To do =>
Can you format the rows starting at the line containing "Open the Export" and ending at the line containing "click(35, 31)" as a JSON list of strings, one string per line, with blank lines left out? Include only those lines.

----

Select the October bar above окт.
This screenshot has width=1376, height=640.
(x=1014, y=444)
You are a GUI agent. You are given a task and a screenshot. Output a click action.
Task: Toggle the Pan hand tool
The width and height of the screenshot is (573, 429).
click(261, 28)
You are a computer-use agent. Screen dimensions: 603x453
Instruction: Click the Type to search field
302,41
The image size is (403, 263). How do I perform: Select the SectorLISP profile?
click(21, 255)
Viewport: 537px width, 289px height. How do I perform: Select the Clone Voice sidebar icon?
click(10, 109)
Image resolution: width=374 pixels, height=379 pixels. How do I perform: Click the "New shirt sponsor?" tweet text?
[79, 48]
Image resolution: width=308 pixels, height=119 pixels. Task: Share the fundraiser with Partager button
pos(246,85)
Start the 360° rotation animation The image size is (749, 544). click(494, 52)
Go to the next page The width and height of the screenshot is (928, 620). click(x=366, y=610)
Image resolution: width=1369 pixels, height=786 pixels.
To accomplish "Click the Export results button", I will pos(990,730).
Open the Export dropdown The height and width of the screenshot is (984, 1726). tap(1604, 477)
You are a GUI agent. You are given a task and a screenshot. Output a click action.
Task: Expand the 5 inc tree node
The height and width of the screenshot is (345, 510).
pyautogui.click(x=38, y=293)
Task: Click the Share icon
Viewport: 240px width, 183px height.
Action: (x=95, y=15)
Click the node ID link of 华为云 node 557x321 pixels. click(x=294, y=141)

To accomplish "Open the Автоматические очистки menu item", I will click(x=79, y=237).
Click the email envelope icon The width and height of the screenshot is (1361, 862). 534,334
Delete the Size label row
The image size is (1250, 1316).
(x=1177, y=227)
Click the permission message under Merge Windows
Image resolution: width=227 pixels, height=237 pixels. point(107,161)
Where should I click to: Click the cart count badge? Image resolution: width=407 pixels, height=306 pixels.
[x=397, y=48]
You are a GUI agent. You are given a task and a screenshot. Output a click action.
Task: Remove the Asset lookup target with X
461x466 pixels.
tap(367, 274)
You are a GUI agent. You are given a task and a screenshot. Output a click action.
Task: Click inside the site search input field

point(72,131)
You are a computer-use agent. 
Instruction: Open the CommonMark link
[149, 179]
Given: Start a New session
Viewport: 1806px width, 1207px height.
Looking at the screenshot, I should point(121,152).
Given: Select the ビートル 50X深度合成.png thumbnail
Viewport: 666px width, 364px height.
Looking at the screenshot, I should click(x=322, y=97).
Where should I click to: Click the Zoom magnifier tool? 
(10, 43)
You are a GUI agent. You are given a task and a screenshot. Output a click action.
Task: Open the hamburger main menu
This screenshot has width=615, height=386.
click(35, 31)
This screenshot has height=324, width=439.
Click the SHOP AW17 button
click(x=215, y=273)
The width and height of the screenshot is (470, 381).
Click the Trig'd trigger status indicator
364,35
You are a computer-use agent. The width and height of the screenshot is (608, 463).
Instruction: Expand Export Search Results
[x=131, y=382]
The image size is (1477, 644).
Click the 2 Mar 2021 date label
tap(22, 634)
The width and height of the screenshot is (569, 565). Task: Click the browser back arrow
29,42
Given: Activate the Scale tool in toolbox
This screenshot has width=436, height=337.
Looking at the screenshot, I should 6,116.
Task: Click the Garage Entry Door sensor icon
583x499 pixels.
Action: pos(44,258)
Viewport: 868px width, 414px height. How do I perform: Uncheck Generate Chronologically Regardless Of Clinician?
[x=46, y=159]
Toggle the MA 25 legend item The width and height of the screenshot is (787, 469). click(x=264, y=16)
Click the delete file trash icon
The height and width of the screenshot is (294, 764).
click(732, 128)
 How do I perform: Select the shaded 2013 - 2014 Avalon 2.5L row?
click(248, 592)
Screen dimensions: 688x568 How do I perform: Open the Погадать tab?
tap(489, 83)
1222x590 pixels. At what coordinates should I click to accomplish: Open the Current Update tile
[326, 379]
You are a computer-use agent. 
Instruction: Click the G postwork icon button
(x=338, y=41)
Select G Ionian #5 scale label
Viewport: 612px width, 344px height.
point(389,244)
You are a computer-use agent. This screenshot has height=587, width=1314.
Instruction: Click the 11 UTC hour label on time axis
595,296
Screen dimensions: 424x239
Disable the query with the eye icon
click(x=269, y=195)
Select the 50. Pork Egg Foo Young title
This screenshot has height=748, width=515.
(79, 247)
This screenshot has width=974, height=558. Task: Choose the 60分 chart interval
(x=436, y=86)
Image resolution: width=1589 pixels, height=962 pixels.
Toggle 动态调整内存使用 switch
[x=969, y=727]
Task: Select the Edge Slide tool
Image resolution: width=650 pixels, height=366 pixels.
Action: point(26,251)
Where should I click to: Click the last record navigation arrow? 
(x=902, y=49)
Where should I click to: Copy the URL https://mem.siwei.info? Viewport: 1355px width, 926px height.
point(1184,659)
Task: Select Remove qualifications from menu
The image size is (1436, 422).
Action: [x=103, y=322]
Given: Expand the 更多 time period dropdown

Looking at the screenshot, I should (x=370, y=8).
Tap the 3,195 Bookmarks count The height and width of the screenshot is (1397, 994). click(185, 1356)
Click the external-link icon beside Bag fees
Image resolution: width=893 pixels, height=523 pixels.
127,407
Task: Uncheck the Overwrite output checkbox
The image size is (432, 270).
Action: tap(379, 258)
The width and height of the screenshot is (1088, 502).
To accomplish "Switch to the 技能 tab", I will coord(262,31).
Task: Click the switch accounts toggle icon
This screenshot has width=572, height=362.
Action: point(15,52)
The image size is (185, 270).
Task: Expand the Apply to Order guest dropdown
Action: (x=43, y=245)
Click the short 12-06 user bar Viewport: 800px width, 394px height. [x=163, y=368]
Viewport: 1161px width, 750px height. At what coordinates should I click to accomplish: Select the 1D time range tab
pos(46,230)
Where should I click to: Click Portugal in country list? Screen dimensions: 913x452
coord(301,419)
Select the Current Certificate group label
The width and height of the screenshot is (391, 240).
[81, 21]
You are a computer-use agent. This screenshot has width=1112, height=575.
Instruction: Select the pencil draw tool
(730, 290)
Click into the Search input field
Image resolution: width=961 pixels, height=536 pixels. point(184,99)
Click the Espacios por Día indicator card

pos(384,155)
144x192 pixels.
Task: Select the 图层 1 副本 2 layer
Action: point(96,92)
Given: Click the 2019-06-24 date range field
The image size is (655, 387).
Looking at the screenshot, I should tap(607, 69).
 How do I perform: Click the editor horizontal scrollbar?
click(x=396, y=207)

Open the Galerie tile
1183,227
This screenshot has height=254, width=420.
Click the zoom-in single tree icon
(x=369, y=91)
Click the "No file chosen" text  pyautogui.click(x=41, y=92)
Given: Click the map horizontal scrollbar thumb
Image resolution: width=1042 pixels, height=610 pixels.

----

Task answer =>
[
  "Open the Export dropdown The height and width of the screenshot is (984, 1726). tap(1604, 477)",
  "You are a GUI agent. You are given a task and a screenshot. Output a click action.",
  "Task: Expand the 5 inc tree node",
  "The height and width of the screenshot is (345, 510).",
  "pyautogui.click(x=38, y=293)",
  "Task: Click the Share icon",
  "Viewport: 240px width, 183px height.",
  "Action: (x=95, y=15)",
  "Click the node ID link of 华为云 node 557x321 pixels. click(x=294, y=141)",
  "To accomplish \"Open the Автоматические очистки menu item\", I will click(x=79, y=237).",
  "Click the email envelope icon The width and height of the screenshot is (1361, 862). 534,334",
  "Delete the Size label row",
  "The image size is (1250, 1316).",
  "(x=1177, y=227)",
  "Click the permission message under Merge Windows",
  "Image resolution: width=227 pixels, height=237 pixels. point(107,161)",
  "Where should I click to: Click the cart count badge? Image resolution: width=407 pixels, height=306 pixels.",
  "[x=397, y=48]",
  "You are a GUI agent. You are given a task and a screenshot. Output a click action.",
  "Task: Remove the Asset lookup target with X",
  "461x466 pixels.",
  "tap(367, 274)",
  "You are a GUI agent. You are given a task and a screenshot. Output a click action.",
  "Task: Click inside the site search input field",
  "point(72,131)",
  "You are a computer-use agent. ",
  "Instruction: Open the CommonMark link",
  "[149, 179]",
  "Given: Start a New session",
  "Viewport: 1806px width, 1207px height.",
  "Looking at the screenshot, I should point(121,152).",
  "Given: Select the ビートル 50X深度合成.png thumbnail",
  "Viewport: 666px width, 364px height.",
  "Looking at the screenshot, I should click(x=322, y=97).",
  "Where should I click to: Click the Zoom magnifier tool? ",
  "(10, 43)",
  "You are a GUI agent. You are given a task and a screenshot. Output a click action.",
  "Task: Open the hamburger main menu",
  "This screenshot has width=615, height=386.",
  "click(35, 31)"
]